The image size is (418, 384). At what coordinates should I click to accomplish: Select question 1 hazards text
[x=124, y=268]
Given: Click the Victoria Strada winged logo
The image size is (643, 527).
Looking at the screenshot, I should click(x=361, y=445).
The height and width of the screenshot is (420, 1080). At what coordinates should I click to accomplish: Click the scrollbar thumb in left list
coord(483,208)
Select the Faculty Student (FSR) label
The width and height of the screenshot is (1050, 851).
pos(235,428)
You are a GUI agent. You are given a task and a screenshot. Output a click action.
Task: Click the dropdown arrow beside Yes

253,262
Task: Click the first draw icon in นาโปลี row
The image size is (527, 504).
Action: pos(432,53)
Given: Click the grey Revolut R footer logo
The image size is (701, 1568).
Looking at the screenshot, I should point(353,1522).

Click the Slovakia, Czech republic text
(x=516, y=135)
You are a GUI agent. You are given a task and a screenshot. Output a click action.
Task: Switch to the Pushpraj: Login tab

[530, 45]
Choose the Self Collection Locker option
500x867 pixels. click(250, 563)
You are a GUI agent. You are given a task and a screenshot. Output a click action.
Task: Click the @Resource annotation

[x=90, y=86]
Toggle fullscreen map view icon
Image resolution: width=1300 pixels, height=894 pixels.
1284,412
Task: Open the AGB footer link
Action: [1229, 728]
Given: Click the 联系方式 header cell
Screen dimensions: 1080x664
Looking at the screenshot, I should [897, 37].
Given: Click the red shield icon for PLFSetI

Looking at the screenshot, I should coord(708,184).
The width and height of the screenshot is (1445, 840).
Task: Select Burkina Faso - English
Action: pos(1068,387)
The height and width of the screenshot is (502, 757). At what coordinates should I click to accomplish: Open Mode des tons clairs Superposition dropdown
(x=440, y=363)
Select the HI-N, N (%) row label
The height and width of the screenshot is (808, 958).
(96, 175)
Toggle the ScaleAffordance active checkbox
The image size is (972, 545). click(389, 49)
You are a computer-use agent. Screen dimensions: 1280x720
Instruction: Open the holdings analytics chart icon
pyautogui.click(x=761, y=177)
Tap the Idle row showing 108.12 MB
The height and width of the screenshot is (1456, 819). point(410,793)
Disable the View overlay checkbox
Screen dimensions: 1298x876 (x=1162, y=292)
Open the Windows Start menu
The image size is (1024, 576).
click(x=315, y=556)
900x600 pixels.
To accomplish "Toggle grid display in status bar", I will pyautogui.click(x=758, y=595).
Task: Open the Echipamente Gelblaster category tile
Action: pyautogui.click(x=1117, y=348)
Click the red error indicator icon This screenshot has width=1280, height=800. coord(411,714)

======

What you need to do
Say how many lines of these records hold the string "logo", giving the number and no other words.

Response area
2